Dataset excerpts
Segment Open

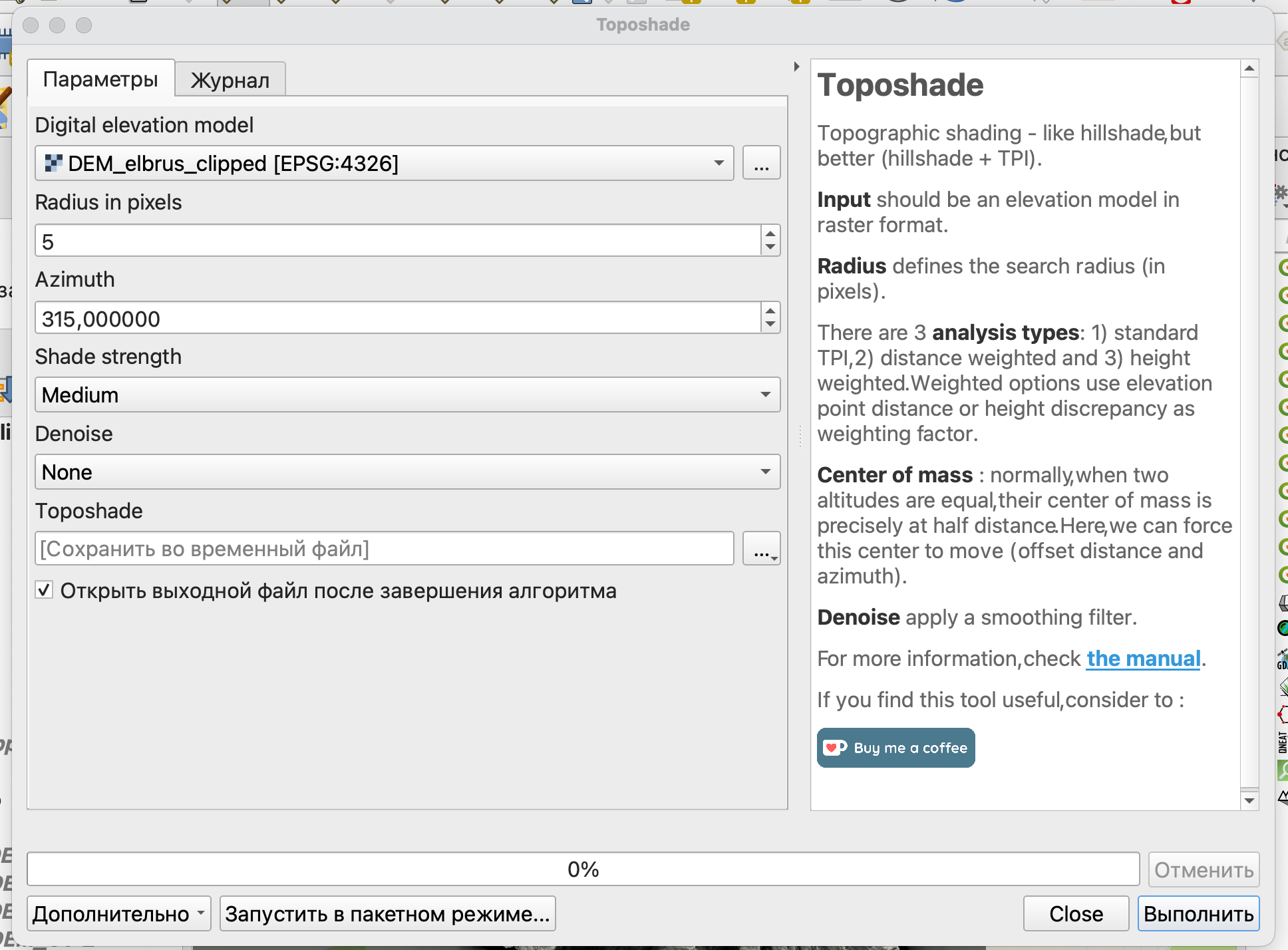1288x950 pixels.
Task: Expand the Shade strength Medium dropdown
Action: point(407,395)
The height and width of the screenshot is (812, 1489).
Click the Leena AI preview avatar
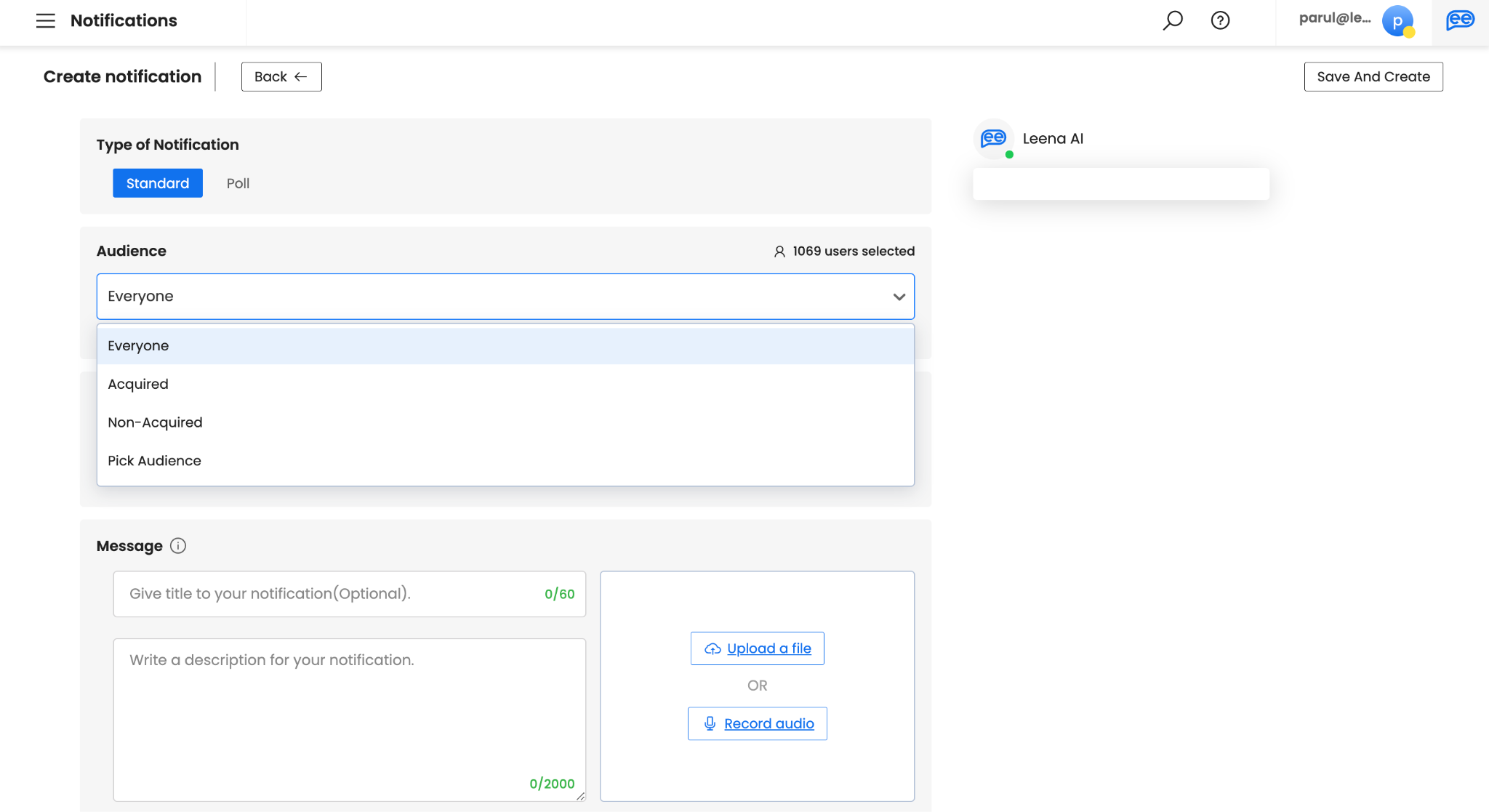click(x=993, y=138)
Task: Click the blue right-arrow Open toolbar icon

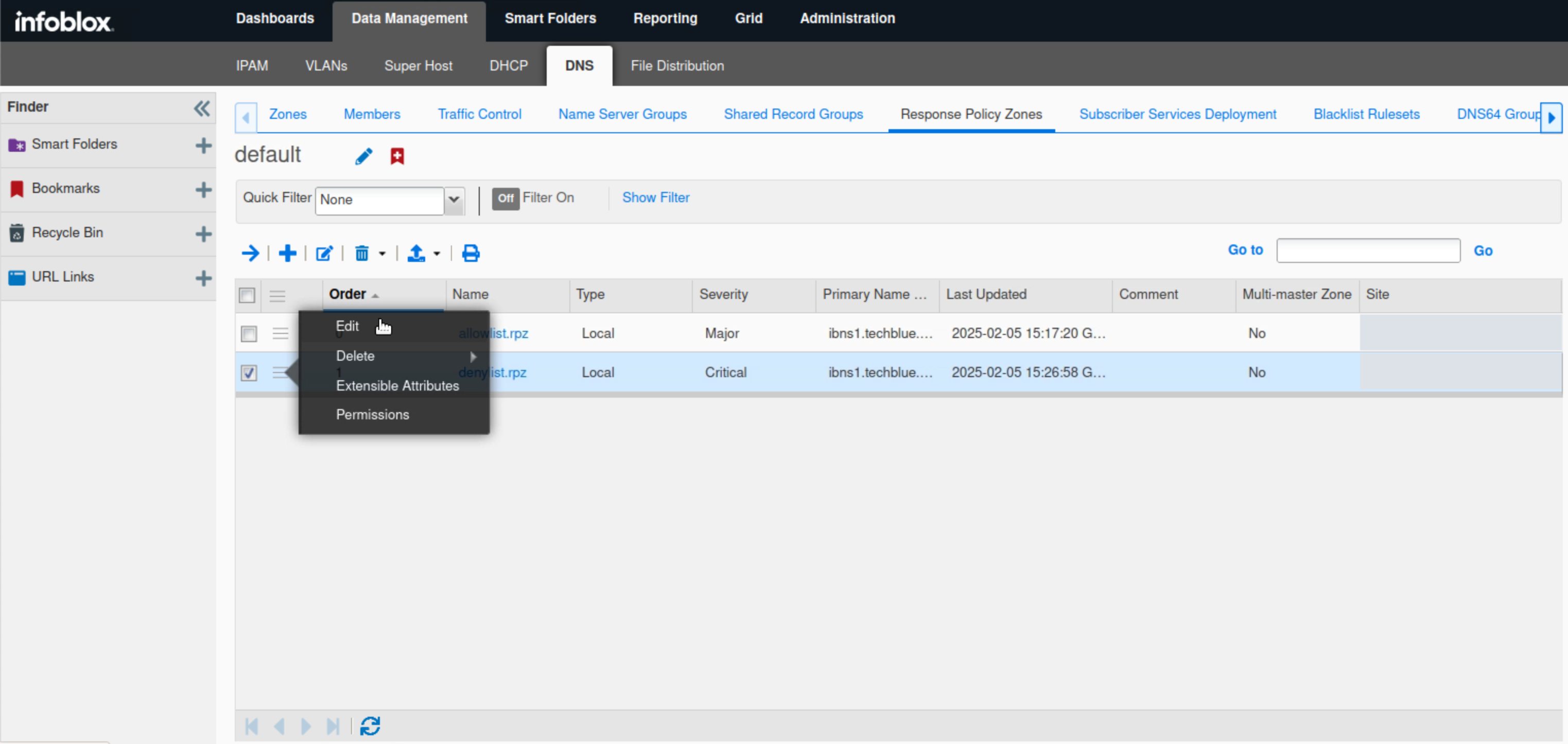Action: click(250, 253)
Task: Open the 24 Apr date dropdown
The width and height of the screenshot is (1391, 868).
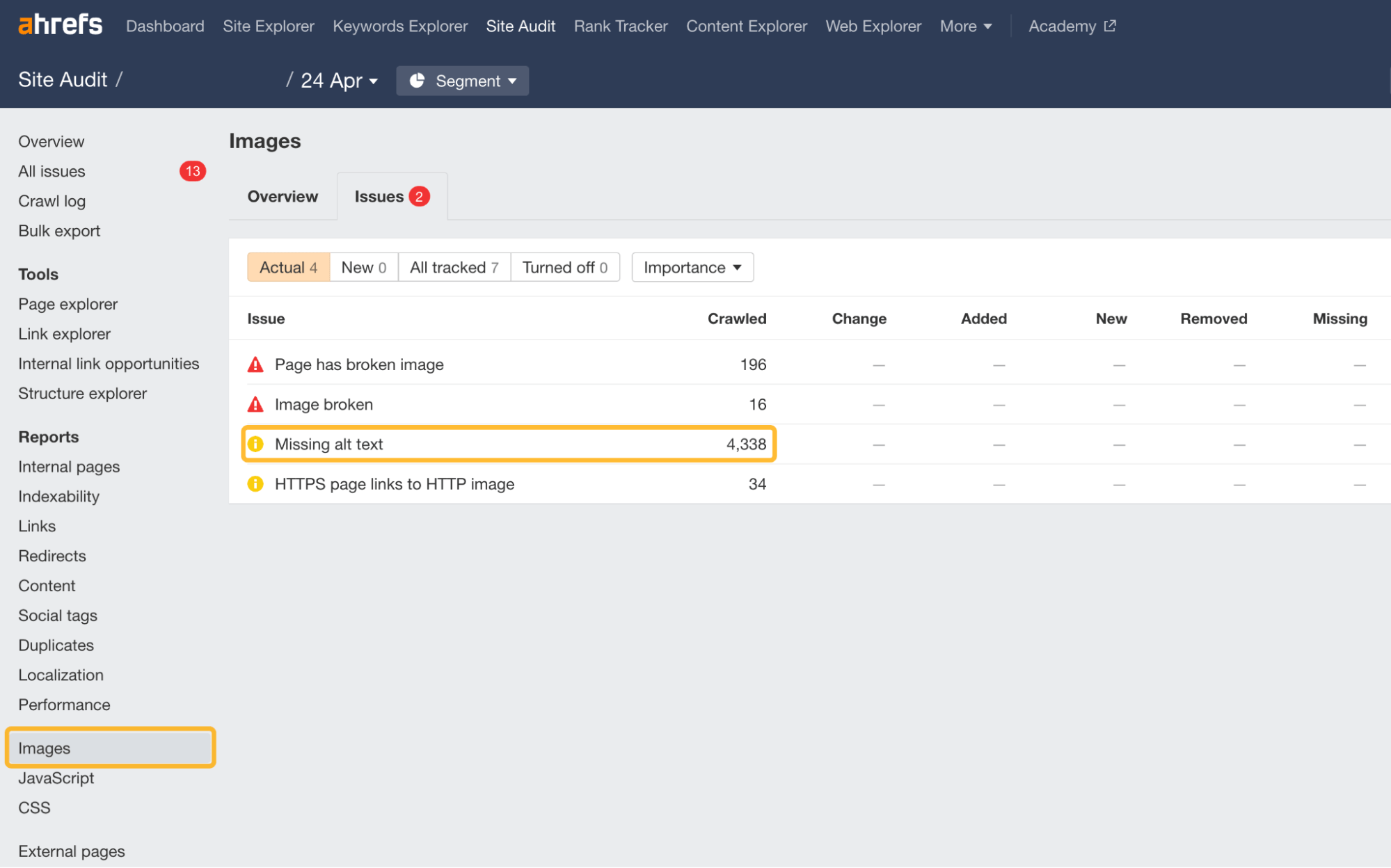Action: point(338,81)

Segment Closed

# [Task directions]
The lines from the one holding "The height and" to the final line of the entries are to be duplicated exactly, and the pictures are to be left out.

# [Answer to the problem]
The height and width of the screenshot is (812, 1489).
Click the Leena AI preview avatar
click(x=993, y=138)
Task: Click the blue right-arrow Open toolbar icon

Action: click(250, 253)
Task: Open the 24 Apr date dropdown
The width and height of the screenshot is (1391, 868).
Action: point(338,81)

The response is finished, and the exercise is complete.